Vanilla CP method treats all calibration examples uniformly. In reality, the effect of all calibration example to the test point may not be uniform based on the distance from the test point to calibration points. NCP(Neighborhood conformal prediction) method considers the heterohinity behaviour of calibration examples for the test point.

The center point is the test data on both circles. The figure shows that the vanilla CP and NCP treat the calibration examples differently. We can visualize the effects of calibration points on the test data, the nearer calibration points has more effect on the test data compared to the distanced points. We select top KNN points for the calibration to find out the quantile-threshold value to estimate prediction set for the new data.

Algorithms

We present four algorithms to show what we did for the experiment part. We use an adaptive prediction set(APS) conformity score for the classification and absolute residual(AR) for the regression as our baselines. We did not show NCP(RAPS) and NCP(RAR) as they can be formed using two algorithms from the given ones.

The algorithm 1 is the Vanilla split conformal prediction(CP) using APS conformity score for the classification. Line 2 indicates training a model, line 3 says estimate APS conformity scores for all calibration points, line 4 indicates to estimate quantile threshold, and line 5 estimates the prediction set for the new point.

The algorithm 2 is the Vanilla split conformal prediction(CP) using NCP(APS) conformity score for the classification.
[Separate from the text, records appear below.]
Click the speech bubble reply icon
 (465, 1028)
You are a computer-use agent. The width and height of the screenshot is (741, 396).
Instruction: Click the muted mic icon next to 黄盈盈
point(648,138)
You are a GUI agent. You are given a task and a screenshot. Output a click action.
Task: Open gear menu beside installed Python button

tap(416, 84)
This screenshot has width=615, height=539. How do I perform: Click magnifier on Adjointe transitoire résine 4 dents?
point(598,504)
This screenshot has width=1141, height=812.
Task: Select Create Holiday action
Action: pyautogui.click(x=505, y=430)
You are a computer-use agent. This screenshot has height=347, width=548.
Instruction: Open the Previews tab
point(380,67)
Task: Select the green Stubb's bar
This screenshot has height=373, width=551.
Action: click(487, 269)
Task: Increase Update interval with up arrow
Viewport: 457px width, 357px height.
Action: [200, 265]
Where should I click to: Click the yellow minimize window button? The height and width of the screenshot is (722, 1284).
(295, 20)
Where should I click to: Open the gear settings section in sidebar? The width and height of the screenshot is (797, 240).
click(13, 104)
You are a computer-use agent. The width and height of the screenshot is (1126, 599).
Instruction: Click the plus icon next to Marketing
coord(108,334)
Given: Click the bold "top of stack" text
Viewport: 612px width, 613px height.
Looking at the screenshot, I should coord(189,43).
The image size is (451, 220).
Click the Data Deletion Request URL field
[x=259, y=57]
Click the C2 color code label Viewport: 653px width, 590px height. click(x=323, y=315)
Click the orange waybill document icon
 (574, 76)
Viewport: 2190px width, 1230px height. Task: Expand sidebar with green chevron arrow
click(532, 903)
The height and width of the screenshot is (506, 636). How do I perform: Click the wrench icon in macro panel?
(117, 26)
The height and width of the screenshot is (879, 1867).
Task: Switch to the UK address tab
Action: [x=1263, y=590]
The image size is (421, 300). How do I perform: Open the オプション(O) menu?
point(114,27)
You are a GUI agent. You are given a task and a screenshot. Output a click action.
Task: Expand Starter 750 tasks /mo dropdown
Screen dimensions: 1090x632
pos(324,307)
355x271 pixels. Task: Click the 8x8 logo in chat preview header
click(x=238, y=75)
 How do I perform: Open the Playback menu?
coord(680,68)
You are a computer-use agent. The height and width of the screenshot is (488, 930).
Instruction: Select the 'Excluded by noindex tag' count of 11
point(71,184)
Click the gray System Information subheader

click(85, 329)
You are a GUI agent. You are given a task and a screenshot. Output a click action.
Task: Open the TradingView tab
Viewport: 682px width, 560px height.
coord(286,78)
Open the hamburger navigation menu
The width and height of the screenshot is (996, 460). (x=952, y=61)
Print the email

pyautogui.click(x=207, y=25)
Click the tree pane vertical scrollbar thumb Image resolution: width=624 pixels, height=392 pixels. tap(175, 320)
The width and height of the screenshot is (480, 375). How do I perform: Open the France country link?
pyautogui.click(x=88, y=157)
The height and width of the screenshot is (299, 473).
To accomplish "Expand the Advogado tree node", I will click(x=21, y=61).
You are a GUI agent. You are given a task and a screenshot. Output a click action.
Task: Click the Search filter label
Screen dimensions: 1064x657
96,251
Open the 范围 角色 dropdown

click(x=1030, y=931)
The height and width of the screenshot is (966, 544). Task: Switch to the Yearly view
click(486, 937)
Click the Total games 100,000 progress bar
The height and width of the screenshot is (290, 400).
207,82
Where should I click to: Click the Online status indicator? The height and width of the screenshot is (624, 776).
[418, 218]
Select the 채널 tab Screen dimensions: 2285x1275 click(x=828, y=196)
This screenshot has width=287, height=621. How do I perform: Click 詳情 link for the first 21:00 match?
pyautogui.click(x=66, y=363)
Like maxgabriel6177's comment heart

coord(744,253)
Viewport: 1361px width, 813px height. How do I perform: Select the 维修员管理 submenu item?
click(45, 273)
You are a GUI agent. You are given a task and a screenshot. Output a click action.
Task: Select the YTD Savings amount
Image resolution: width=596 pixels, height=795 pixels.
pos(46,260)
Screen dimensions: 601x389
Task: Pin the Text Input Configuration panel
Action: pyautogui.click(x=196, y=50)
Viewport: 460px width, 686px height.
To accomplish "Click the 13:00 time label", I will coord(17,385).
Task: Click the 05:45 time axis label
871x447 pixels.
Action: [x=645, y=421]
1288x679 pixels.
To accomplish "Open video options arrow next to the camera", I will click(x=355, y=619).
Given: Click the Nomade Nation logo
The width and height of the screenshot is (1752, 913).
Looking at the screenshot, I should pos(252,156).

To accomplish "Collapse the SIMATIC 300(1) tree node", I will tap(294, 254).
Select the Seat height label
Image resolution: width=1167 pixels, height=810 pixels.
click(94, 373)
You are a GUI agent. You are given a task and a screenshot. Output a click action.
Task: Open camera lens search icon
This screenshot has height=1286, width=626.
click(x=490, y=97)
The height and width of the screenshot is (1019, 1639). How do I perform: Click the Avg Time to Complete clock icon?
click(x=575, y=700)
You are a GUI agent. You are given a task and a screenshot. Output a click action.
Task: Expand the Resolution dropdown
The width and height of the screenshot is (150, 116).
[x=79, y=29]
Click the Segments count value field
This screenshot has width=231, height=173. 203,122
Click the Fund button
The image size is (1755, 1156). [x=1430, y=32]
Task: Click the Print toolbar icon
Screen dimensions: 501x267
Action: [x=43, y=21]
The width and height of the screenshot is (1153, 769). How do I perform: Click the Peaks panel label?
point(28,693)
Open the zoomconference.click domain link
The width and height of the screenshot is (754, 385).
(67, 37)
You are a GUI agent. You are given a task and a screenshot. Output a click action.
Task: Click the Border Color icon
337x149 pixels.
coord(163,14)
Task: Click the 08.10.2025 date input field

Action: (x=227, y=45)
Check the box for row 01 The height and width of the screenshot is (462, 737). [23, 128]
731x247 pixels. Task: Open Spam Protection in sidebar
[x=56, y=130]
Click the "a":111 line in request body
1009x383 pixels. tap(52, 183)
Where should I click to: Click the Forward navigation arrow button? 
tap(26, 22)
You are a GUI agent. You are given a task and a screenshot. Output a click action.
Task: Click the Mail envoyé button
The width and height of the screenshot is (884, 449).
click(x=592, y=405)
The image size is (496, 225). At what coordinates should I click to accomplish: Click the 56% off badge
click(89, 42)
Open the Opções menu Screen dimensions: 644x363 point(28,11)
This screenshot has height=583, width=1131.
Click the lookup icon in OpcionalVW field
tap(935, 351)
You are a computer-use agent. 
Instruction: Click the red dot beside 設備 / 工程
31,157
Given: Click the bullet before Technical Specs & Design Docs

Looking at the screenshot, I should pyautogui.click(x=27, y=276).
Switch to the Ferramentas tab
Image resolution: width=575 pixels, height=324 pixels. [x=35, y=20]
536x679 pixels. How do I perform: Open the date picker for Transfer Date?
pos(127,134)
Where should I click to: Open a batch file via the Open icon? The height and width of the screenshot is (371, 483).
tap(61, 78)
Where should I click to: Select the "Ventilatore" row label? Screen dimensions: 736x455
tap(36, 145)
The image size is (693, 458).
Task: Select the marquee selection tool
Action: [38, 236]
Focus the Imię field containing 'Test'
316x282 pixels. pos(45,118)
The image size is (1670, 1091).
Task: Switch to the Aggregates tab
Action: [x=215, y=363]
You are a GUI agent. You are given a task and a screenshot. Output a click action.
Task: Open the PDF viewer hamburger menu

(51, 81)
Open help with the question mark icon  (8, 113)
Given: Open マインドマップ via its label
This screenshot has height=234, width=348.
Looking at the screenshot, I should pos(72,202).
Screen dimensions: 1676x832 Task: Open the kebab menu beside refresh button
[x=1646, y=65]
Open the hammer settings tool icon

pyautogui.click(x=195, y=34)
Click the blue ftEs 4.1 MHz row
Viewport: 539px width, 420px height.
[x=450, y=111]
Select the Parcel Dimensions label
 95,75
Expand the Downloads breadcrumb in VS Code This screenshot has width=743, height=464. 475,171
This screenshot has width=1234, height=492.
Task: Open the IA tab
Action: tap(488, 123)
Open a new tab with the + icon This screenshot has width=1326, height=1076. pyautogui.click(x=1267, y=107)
Line 2 indicates training a model, line 3 estimates APS conformity scores for all calibration points, line 4 modifies the existing APS score to NCP(APS) score, line 5 indicates to estimate quantile threshold, and line 6 estimates the prediction set for the new point.

As we are weighing the conformity scores, the weighted distribution is no longer exchangeable. To hold the exchangeability, we need to either tune the $\lambda_L$ or select different $\alpha$ to guarantee finite-sample coverage.

The algorithm 3 is the Vanilla split conformal prediction(CP) using AR conformity score for the regression. Line 2 indicates training a model, line 3 says estimate absilute residual(AR) conformity scores for all calibration points, line 4 indicates to estimate quantile threshold, and line 5 estimates the prediction set for the new point.

The algorithm 4 is the Vanilla split conformal prediction(CP) using regularization absolute residual (RAR) conformity score for the regression. Line 4 modifies the existing AR score to RAR score, and line 6 estimates the prediction set for the new point.

Advantages compared to existing methods:

Our method(NCP) provides better efficiencies(less prediction set size) than RAPS while both maintain the marginal coverage guarantee.

Disadvantages compared to existing methods:

NCP needs local information during test time so it consumes more memory than the RAPS method.

RESULTS

The above two figures present results for marginal coverage and prediction set size respectively for the CIFAR10 data set. As the top-1 accuracy for the CIFAR10 data set is above 90%, we made the target coverage is 96% in order to show the variations on prediction set size constructed by different methods.

The above two figures present results for marginal coverage and prediction set size respectively for the CIFAR100 data set. As can be seen, the efficiency of NCP(RAPS) is the highest among all methods while maintaining the desired coverage. The target coverage is 90%.

The above two figures present results for marginal coverage and prediction set size respectively for the ImageNet data set. As can be seen, the efficiency of NCP(RAPS) is the highest among all methods while maintaining the desired coverage. The target coverage is 90%.